The research is part of a broader ongoing collaboration into soft robotics between Behnaz Farahi and Paolo Salvagione, who developed compact mechanical and electrical systems deployed in this dress. The electrical circuit controls six low power electrical solenoids fitted with miniature CO2 capsules, capable of inflating pockets within the dress. Together with Julian Ceipek they wrote an algorithm to relay data from the camera to a micro controller in order to control the solenoids.
If you look carefully at the dress you can see the varying lengths of the fibers, which I thought was for interest. However, there is actually a lot of science here, according to Farahi.
Data captured from an analysis of surface curvature of the human body and the underlying contours of the muscles informed the location, density and height of each fiber. The intention was to exaggerate the movement of underlying muscles by having denser and longer fibers following the contours of the muscles.
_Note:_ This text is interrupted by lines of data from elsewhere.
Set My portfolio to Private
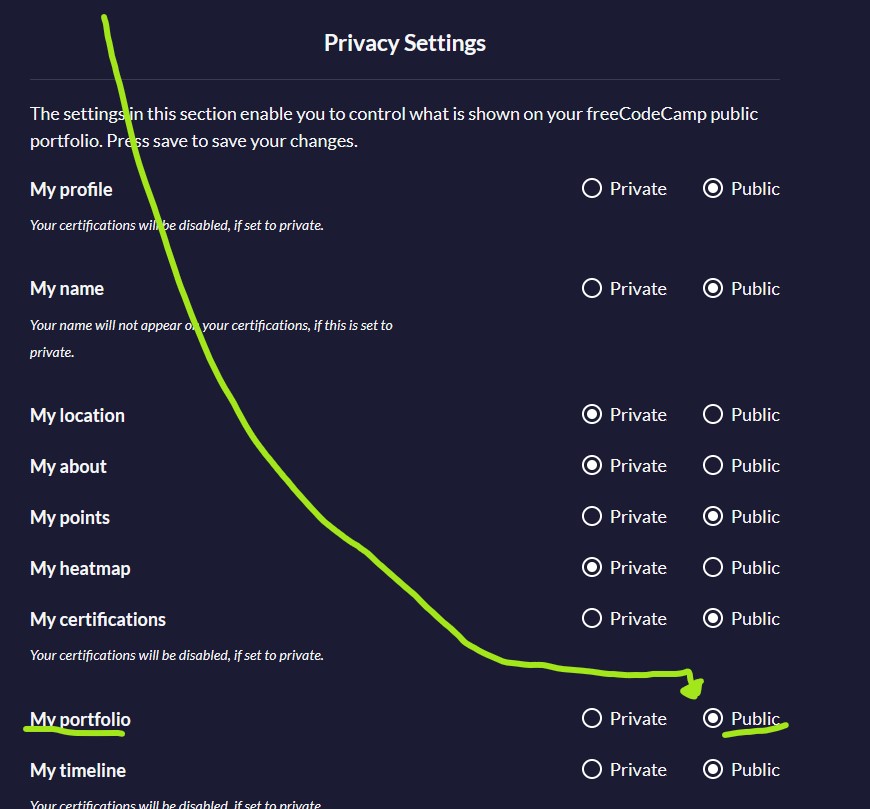The height and width of the screenshot is (809, 870). pyautogui.click(x=591, y=719)
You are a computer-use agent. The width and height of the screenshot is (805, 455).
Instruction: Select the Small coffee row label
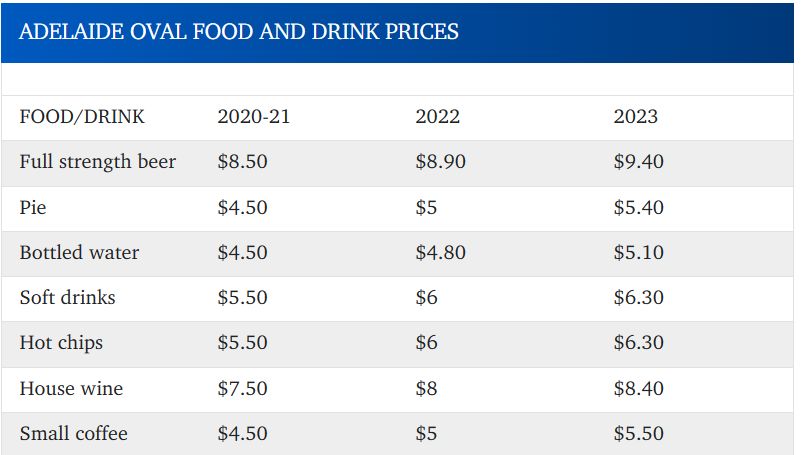(x=74, y=434)
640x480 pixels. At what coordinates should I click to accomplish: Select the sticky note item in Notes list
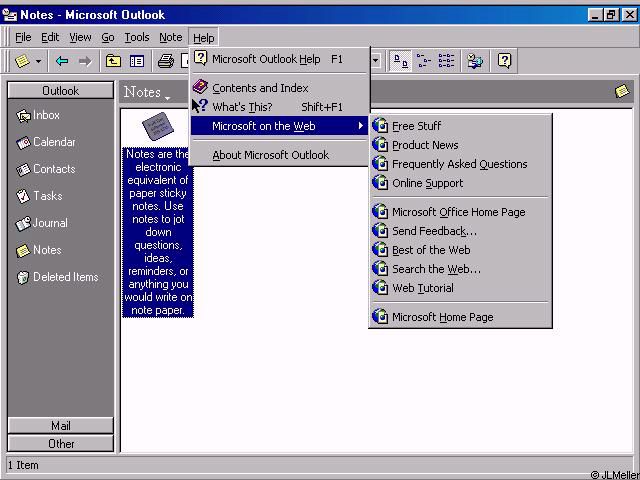click(x=157, y=127)
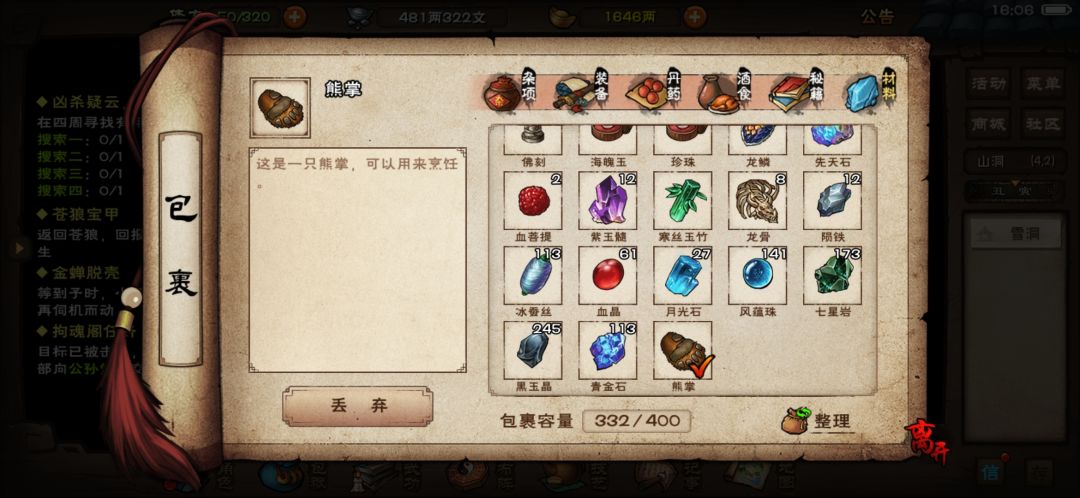The width and height of the screenshot is (1080, 498).
Task: Select the 龙骨 dragon bone item
Action: coord(758,200)
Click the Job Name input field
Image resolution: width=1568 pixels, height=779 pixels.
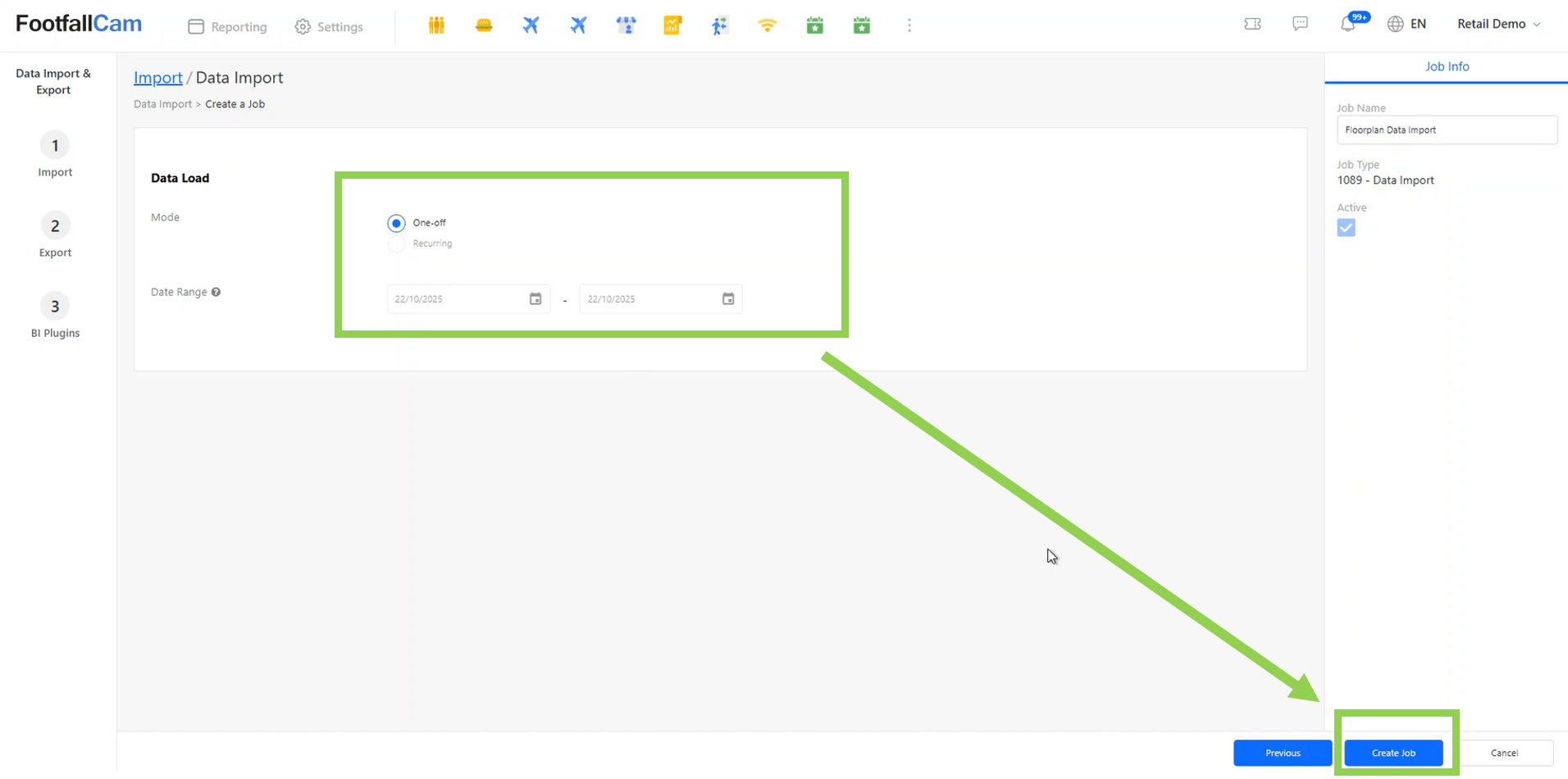[x=1447, y=130]
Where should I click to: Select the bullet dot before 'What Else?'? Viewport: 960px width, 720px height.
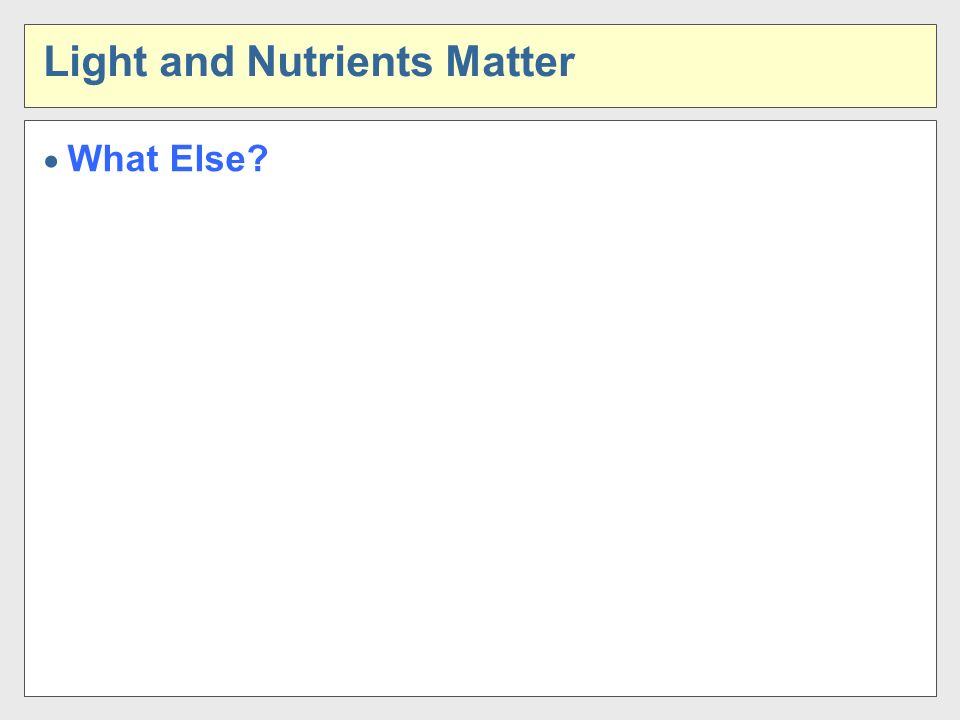pyautogui.click(x=51, y=162)
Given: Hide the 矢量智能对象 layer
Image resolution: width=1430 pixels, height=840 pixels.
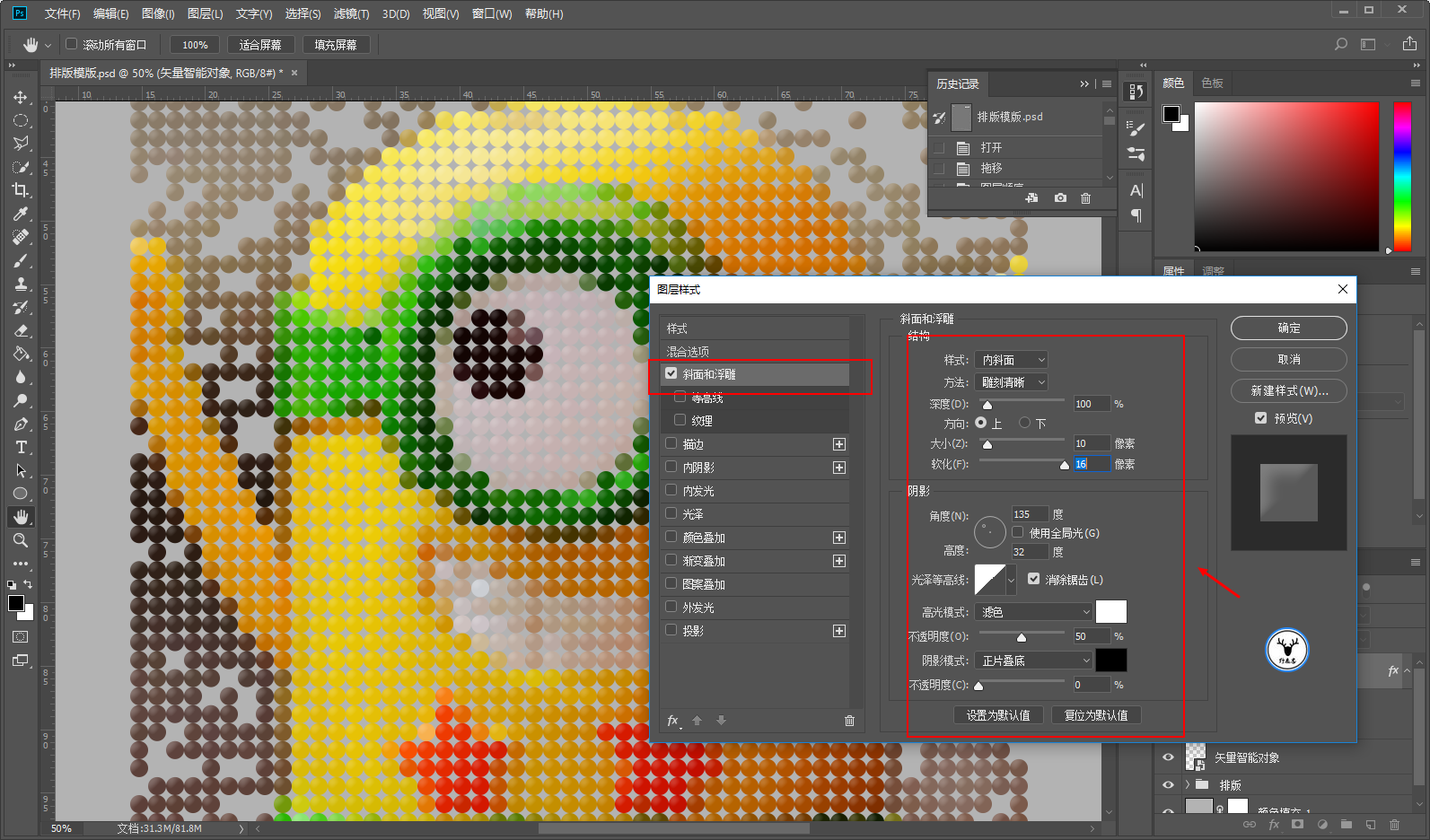Looking at the screenshot, I should tap(1168, 757).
This dress is of interest to me, not just because it uses soft robotics, but also because of where it lands in the timeline of aggression today. People are quick to react and this garment brings attention to the many ways this takes form. How do people feel seeing their facial expression through the lens of a dress? If people wore clothing that expressed emotions would they be treated differently? Could this change people’s behaviors? It’s an interesting experiment, and I’m happy to see this research get funding. For those of you who would like to explore soft robotics, take a look at our learning guide for a Silicone Robo-Tentacle. It’s the squishy way to approach movement and will give you an appreciation for Farahi’s work.